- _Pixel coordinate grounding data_
******************************
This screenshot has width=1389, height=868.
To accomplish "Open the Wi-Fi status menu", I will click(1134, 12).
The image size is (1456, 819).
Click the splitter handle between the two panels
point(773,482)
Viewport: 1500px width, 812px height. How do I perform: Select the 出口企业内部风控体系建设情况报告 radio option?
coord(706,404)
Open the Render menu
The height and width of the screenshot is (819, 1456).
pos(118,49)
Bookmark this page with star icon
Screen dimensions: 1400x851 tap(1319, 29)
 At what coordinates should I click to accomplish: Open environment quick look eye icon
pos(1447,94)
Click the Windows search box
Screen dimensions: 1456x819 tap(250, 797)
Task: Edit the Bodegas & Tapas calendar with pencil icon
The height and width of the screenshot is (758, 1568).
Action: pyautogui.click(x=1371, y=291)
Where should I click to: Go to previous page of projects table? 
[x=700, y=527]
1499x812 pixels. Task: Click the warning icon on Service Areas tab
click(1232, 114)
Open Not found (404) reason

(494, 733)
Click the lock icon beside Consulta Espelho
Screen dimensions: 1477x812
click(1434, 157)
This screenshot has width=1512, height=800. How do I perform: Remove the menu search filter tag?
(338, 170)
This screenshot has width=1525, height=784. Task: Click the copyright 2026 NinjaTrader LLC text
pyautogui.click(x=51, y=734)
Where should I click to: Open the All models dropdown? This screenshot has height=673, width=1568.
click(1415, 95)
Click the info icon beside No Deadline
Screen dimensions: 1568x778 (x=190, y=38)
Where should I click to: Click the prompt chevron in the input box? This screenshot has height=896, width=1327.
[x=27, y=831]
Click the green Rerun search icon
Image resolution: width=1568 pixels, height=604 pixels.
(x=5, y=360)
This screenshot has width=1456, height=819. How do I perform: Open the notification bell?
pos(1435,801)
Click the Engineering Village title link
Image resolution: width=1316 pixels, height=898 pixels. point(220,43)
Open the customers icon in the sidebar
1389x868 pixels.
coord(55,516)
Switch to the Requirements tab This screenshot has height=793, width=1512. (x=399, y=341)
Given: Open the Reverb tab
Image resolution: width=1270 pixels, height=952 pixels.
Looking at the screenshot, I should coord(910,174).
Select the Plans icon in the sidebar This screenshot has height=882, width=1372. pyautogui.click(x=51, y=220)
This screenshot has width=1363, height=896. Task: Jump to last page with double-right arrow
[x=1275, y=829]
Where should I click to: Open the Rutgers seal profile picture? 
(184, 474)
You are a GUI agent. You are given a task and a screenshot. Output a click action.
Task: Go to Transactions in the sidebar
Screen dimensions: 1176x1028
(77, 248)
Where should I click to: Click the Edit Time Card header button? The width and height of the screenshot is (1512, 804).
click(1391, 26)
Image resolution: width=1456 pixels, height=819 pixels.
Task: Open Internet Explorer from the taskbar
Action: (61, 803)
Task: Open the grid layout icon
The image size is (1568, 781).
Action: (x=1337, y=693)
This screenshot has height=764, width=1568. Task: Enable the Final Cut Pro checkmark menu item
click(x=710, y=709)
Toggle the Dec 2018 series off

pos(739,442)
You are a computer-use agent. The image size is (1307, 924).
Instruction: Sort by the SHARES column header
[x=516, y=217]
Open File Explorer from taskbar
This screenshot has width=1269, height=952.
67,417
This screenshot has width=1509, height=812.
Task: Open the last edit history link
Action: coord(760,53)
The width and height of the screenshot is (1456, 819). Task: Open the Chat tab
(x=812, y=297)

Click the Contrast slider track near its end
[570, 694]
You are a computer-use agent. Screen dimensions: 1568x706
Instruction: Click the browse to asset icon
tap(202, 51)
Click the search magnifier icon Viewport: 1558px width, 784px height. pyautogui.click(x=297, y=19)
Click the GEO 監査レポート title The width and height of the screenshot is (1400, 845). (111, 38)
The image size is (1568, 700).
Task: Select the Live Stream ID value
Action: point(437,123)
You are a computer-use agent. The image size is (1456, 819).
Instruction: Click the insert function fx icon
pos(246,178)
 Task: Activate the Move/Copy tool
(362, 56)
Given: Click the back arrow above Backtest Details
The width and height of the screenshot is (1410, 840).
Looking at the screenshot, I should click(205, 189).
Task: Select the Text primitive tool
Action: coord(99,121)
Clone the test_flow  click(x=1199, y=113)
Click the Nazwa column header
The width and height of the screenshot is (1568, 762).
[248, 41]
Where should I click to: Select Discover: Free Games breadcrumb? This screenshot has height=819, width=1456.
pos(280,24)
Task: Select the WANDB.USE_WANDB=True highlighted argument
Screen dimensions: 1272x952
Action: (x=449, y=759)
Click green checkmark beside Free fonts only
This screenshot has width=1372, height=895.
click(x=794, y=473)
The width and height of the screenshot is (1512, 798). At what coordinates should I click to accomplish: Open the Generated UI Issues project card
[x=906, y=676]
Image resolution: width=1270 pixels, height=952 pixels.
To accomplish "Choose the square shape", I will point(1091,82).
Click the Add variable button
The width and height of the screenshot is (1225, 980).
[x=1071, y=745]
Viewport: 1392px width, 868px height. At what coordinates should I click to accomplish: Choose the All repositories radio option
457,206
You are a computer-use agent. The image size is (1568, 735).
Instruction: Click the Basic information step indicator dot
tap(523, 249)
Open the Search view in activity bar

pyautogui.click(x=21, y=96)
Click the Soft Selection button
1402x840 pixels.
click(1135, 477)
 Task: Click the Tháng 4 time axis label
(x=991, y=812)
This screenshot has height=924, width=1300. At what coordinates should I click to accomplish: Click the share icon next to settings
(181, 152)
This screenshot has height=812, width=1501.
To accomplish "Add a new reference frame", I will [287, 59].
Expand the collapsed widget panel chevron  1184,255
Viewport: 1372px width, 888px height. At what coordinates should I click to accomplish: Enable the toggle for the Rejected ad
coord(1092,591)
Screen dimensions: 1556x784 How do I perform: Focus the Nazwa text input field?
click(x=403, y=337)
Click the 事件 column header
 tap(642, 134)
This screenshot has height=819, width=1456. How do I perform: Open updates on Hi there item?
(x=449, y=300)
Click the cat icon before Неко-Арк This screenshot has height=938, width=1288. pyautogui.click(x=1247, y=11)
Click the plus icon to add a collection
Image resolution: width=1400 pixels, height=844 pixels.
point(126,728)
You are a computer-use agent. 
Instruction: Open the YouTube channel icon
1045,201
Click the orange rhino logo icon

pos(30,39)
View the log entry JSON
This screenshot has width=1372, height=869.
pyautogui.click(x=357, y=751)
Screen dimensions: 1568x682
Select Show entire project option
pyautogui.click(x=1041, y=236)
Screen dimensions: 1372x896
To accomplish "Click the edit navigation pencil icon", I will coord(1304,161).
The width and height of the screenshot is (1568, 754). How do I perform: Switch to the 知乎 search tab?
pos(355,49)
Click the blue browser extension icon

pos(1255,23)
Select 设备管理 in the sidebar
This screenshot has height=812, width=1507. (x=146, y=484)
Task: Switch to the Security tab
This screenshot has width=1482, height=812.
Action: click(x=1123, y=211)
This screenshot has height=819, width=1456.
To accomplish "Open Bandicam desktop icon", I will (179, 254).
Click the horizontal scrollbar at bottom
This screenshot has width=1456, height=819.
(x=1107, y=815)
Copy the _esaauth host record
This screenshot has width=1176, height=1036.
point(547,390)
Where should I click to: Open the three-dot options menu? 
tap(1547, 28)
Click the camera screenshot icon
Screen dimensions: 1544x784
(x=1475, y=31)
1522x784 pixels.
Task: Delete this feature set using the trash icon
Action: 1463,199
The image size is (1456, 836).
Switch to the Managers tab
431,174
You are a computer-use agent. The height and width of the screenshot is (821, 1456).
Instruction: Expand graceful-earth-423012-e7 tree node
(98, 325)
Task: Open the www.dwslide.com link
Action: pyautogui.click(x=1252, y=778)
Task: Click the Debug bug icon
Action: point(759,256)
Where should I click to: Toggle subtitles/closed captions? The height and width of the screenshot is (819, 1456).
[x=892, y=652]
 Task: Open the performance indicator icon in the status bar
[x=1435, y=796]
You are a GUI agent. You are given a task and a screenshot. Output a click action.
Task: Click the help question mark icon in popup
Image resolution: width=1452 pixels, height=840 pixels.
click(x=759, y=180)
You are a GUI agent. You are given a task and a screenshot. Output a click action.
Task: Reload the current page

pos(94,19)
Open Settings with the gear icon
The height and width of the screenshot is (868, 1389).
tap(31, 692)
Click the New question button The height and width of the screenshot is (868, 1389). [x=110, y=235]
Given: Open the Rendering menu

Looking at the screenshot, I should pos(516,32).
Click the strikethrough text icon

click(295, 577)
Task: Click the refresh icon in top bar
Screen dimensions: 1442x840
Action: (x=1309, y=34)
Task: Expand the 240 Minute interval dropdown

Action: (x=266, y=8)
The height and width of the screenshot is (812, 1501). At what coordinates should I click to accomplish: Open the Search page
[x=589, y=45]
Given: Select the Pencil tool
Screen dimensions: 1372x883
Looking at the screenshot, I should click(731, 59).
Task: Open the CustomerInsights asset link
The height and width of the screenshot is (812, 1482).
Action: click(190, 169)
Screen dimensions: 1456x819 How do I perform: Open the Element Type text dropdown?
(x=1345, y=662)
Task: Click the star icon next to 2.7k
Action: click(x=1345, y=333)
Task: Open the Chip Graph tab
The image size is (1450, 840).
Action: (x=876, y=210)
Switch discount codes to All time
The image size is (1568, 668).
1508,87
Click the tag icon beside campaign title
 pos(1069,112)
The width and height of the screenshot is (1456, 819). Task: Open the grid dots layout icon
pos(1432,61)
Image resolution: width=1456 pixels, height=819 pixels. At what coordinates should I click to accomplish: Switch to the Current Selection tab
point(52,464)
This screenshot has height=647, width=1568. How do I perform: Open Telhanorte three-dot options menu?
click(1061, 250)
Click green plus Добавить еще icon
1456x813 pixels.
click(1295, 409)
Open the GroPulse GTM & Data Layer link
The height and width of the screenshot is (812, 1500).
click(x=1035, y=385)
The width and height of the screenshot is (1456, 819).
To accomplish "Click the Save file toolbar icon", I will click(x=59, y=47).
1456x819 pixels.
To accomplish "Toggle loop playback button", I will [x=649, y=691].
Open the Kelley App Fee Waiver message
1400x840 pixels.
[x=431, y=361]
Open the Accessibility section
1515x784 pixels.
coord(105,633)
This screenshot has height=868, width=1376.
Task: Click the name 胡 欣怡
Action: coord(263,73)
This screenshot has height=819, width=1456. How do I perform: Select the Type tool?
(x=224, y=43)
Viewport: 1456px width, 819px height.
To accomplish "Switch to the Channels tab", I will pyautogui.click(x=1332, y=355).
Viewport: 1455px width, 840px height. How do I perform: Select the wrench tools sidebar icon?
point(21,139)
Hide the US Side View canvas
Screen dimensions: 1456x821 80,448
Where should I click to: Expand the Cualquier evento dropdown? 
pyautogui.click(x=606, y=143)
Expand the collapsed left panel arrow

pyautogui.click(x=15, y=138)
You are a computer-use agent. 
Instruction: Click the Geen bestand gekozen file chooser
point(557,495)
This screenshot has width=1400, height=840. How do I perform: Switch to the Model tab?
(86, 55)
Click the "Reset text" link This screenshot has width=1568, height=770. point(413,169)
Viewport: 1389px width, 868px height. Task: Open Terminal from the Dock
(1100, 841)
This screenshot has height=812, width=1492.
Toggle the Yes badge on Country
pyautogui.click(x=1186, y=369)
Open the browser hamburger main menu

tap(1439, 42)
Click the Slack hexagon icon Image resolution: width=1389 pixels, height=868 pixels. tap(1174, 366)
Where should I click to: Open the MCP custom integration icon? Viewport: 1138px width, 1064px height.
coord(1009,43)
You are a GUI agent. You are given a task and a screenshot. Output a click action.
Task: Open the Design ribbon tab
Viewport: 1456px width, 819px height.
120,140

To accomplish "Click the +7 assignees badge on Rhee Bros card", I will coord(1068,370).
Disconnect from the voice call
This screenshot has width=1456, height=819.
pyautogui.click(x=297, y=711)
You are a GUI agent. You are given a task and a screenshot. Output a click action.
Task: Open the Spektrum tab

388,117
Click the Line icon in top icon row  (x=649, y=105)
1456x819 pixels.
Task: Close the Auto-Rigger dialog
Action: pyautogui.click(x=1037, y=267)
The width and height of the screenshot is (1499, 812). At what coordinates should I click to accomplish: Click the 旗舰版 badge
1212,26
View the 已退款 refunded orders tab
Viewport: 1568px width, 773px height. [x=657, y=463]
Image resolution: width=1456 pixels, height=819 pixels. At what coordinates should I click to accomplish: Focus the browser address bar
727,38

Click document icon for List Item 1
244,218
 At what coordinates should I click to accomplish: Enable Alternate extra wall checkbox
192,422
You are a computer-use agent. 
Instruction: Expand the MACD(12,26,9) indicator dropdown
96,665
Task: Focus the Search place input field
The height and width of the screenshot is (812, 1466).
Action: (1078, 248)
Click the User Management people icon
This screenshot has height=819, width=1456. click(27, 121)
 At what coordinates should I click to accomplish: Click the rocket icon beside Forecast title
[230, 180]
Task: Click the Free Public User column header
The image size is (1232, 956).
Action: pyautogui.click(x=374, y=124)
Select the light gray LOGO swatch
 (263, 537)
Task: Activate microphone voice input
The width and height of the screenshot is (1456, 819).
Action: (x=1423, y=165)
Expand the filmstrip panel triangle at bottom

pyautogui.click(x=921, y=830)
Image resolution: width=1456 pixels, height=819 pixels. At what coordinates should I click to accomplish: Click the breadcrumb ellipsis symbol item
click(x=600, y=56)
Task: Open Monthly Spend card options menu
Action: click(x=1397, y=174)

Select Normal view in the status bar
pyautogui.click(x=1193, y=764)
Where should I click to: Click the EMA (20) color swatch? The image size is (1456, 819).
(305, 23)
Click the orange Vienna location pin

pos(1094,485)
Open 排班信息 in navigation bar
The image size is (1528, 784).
******************************
- _Task prompt_
As listed above, the lines from the line with "Screen dimensions: 1176x1028" to the line with "Task: Select the WANDB.USE_WANDB=True" are to be echoed exactly, with both ends included and nothing added.

- _Expected answer_
Screen dimensions: 1176x1028
(77, 248)
Where should I click to: Click the Edit Time Card header button? The width and height of the screenshot is (1512, 804).
click(1391, 26)
Image resolution: width=1456 pixels, height=819 pixels.
Task: Open Internet Explorer from the taskbar
Action: (61, 803)
Task: Open the grid layout icon
The image size is (1568, 781).
Action: (x=1337, y=693)
This screenshot has height=764, width=1568. Task: Enable the Final Cut Pro checkmark menu item
click(x=710, y=709)
Toggle the Dec 2018 series off

pos(739,442)
You are a computer-use agent. The image size is (1307, 924).
Instruction: Sort by the SHARES column header
[x=516, y=217]
Open File Explorer from taskbar
This screenshot has width=1269, height=952.
67,417
This screenshot has width=1509, height=812.
Task: Open the last edit history link
Action: coord(760,53)
The width and height of the screenshot is (1456, 819). Task: Open the Chat tab
(x=812, y=297)

Click the Contrast slider track near its end
[570, 694]
You are a computer-use agent. Screen dimensions: 1568x706
Instruction: Click the browse to asset icon
tap(202, 51)
Click the search magnifier icon Viewport: 1558px width, 784px height. pyautogui.click(x=297, y=19)
Click the GEO 監査レポート title The width and height of the screenshot is (1400, 845). (111, 38)
The image size is (1568, 700).
Task: Select the Live Stream ID value
Action: point(437,123)
You are a computer-use agent. The image size is (1456, 819).
Instruction: Click the insert function fx icon
pos(246,178)
 Task: Activate the Move/Copy tool
(362, 56)
Given: Click the back arrow above Backtest Details
The width and height of the screenshot is (1410, 840).
Looking at the screenshot, I should click(205, 189).
Task: Select the Text primitive tool
Action: coord(99,121)
Clone the test_flow  click(x=1199, y=113)
Click the Nazwa column header
The width and height of the screenshot is (1568, 762).
[248, 41]
Where should I click to: Select Discover: Free Games breadcrumb? This screenshot has height=819, width=1456.
pos(280,24)
Task: Select the WANDB.USE_WANDB=True highlighted argument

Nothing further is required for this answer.